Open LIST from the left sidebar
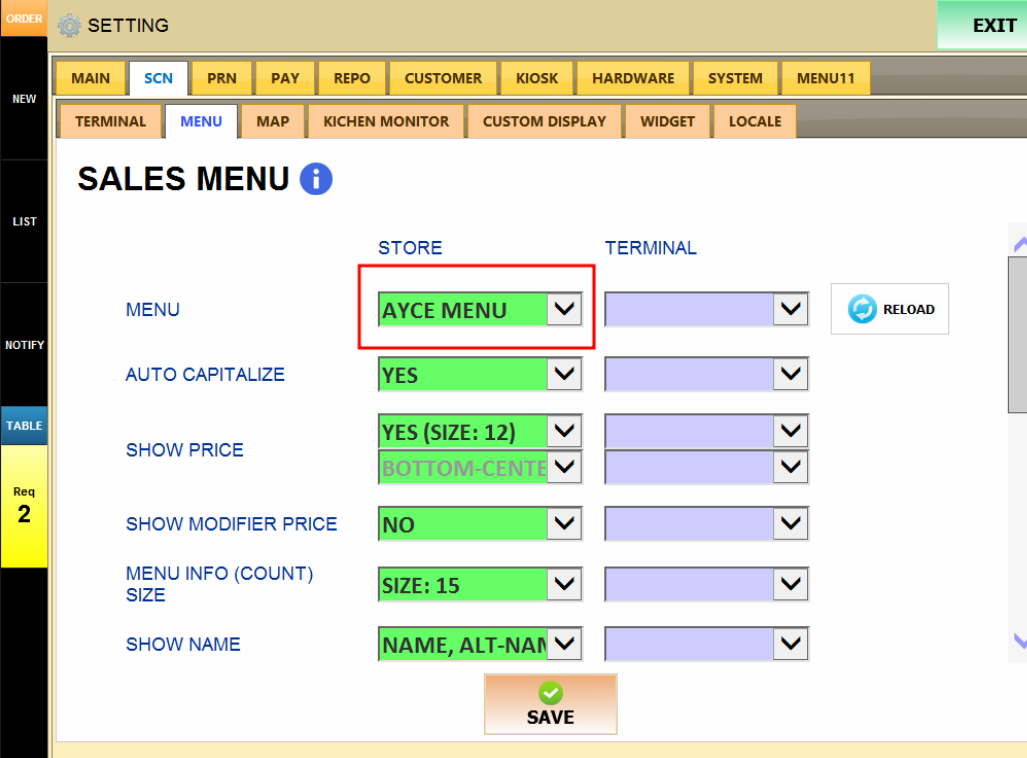Screen dimensions: 1027x758 [x=24, y=221]
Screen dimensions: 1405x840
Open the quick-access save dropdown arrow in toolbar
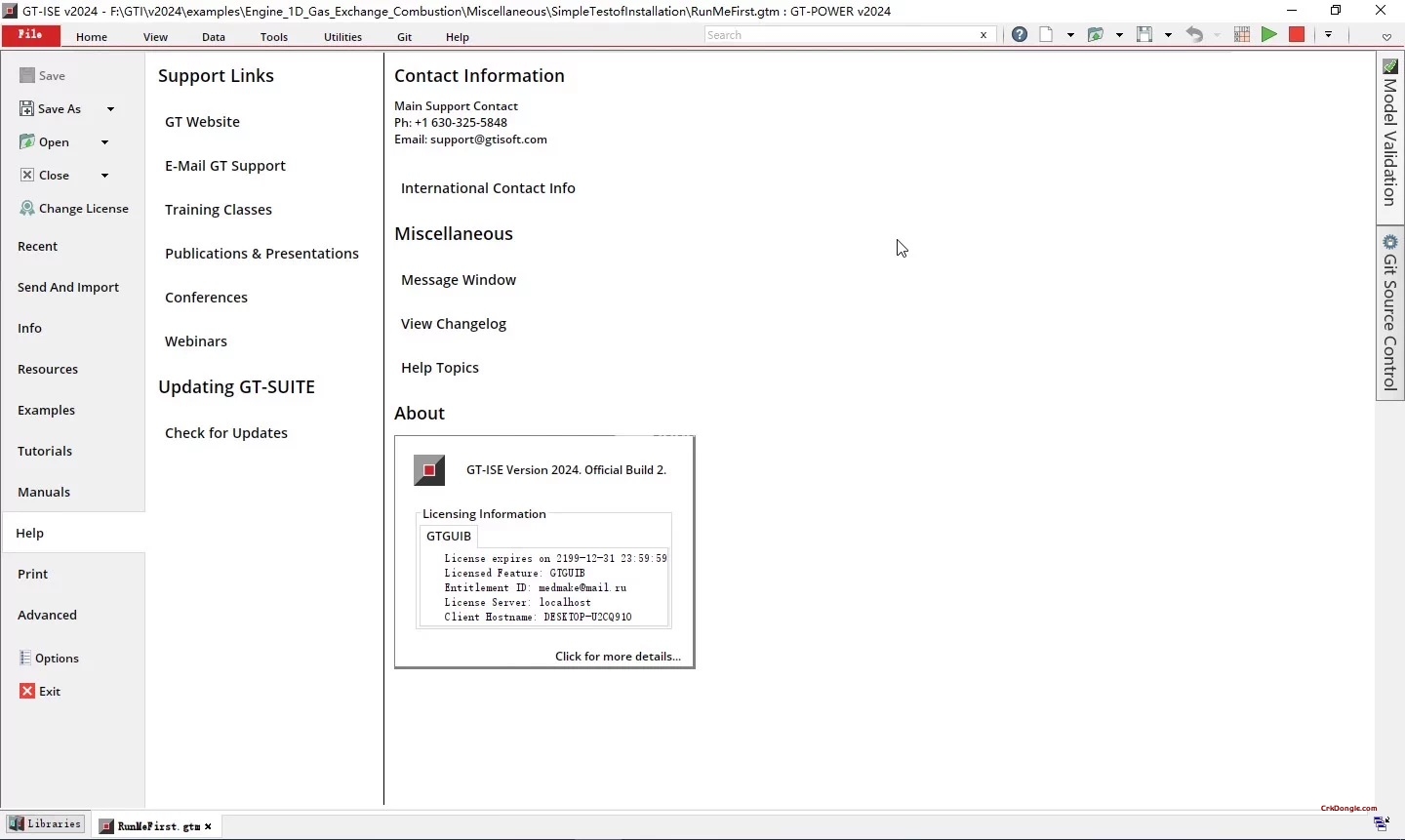(x=1168, y=35)
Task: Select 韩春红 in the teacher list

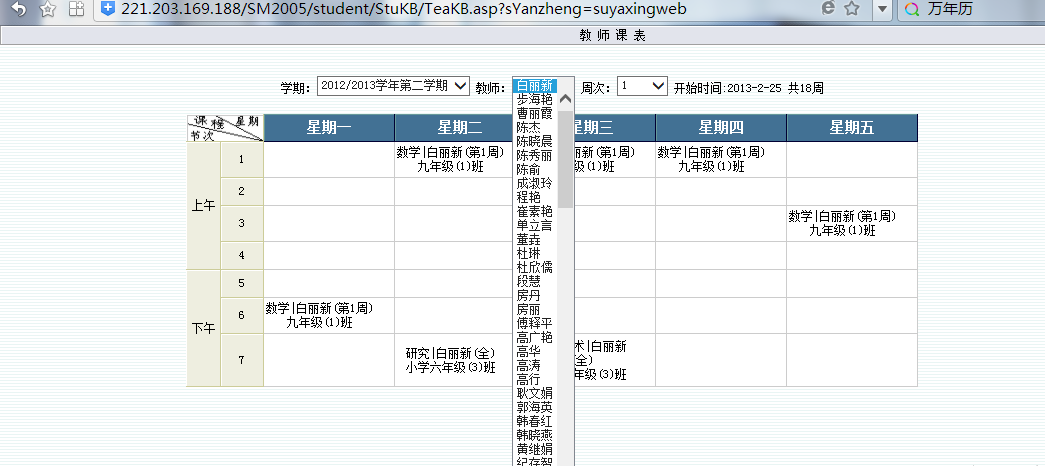Action: [534, 421]
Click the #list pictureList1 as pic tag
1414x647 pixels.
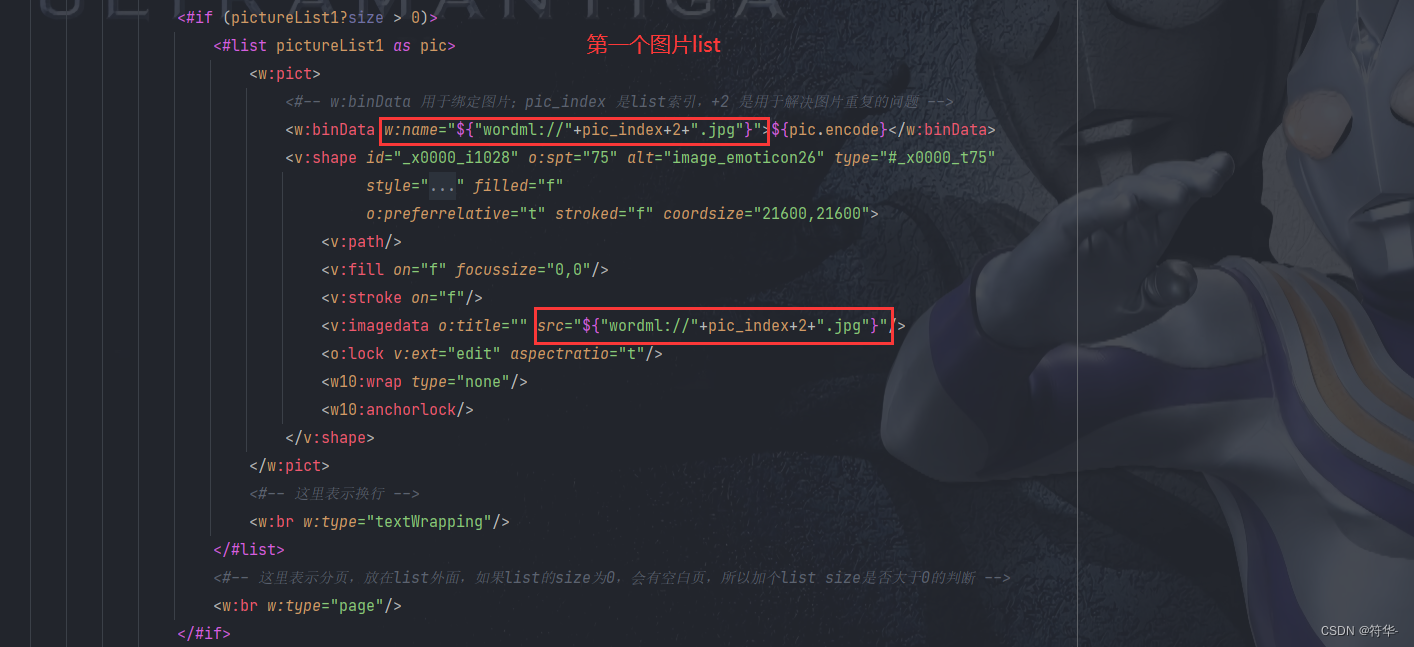tap(334, 46)
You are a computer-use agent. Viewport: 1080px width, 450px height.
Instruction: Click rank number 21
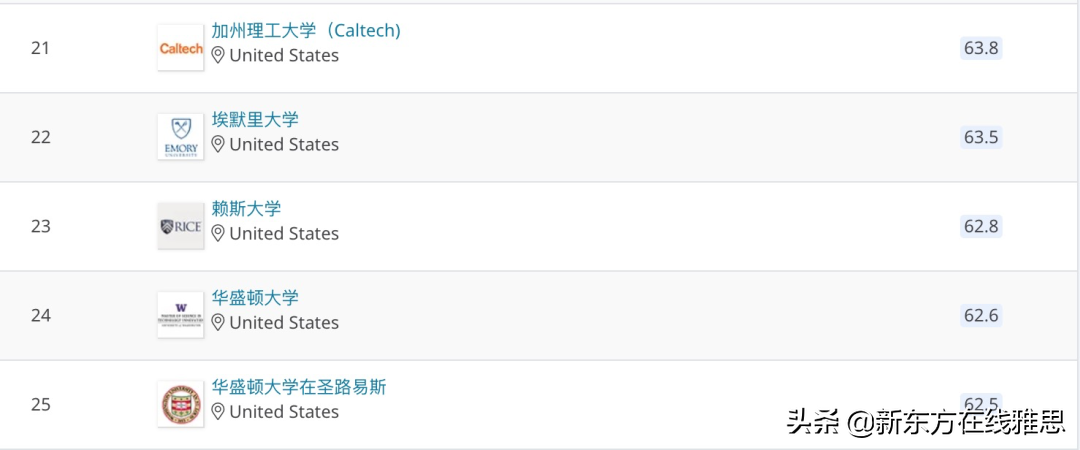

Required action:
Lines of the data above that include the string "Click" must each be copied.

Finished task:
Click the #list pictureList1 as pic tag
Instruction: Click rank number 21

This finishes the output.